WHAT YOU NEED TO DO: Copy out each line from the material where the word "Oaxaca" is found.

RECORD EXTRACTS:
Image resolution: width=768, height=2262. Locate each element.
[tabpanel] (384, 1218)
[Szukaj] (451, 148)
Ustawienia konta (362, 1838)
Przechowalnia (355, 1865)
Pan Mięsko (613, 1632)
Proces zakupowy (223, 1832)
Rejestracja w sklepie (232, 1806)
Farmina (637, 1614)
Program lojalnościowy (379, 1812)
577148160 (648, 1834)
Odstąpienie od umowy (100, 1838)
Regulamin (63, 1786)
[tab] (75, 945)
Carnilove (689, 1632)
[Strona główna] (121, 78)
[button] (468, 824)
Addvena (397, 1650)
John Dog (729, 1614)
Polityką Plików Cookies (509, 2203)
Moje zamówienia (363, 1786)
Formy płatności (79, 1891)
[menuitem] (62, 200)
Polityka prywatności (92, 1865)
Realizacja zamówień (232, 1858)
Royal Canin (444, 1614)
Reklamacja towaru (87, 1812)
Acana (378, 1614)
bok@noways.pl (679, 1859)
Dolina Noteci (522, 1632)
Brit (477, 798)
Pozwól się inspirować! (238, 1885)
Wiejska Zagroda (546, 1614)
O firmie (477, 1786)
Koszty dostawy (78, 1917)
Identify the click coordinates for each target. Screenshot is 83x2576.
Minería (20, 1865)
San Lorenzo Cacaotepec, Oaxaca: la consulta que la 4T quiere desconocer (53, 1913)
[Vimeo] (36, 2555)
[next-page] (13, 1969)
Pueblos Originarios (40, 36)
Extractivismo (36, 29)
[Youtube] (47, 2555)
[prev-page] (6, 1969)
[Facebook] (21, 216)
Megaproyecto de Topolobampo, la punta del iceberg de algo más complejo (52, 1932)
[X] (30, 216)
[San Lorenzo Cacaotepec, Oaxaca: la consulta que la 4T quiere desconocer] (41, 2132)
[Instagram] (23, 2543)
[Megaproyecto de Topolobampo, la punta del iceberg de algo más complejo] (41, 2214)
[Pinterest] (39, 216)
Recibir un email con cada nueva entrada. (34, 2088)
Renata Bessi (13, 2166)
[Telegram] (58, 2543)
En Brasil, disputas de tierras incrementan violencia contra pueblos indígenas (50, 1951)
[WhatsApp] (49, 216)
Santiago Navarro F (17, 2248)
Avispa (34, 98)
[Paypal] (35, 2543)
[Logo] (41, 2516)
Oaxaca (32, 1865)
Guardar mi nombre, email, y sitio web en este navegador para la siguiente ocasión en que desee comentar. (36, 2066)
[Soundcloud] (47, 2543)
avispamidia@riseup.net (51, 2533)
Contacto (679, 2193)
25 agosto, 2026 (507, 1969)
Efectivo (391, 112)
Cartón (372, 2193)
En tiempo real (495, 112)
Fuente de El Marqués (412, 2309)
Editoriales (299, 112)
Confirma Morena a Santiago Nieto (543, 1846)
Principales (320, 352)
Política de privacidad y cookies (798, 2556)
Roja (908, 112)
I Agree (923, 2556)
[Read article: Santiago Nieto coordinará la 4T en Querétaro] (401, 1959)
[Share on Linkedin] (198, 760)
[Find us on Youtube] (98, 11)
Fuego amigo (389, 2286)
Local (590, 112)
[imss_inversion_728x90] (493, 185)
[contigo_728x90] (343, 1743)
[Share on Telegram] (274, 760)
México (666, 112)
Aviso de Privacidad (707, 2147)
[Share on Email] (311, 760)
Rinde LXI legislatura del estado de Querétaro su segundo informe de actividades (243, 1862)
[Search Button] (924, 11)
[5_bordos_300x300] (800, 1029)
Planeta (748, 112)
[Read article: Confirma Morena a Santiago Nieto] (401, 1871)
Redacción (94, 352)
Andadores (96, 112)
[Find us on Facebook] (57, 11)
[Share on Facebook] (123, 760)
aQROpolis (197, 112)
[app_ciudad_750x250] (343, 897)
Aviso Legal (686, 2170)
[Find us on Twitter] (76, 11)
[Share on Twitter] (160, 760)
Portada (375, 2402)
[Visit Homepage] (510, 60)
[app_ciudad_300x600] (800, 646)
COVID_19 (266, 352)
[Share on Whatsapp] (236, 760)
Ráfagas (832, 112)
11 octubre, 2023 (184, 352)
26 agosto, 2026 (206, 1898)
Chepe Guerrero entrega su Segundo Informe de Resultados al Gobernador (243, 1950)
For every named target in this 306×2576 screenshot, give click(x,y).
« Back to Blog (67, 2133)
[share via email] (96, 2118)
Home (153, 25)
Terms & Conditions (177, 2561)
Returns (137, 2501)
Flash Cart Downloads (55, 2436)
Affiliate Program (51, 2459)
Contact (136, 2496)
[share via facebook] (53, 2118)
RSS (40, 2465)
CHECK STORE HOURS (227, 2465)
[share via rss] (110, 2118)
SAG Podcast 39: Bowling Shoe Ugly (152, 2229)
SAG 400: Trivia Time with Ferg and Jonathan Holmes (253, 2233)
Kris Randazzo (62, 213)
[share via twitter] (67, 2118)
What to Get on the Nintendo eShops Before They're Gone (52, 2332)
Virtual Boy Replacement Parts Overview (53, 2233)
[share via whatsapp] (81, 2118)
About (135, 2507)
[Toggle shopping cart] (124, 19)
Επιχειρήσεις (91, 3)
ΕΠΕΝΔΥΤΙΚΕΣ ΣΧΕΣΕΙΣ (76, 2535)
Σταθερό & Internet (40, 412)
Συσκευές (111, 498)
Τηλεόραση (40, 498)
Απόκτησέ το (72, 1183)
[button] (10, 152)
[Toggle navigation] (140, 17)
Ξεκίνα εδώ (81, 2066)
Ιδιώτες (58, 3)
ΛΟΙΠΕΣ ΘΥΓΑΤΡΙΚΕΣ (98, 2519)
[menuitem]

RESULT:
San Lorenzo Cacaotepec, Oaxaca: la consulta que la 4T quiere desconocer (53, 1913)
[San Lorenzo Cacaotepec, Oaxaca: la consulta que la 4T quiere desconocer] (41, 2132)
Oaxaca (32, 1865)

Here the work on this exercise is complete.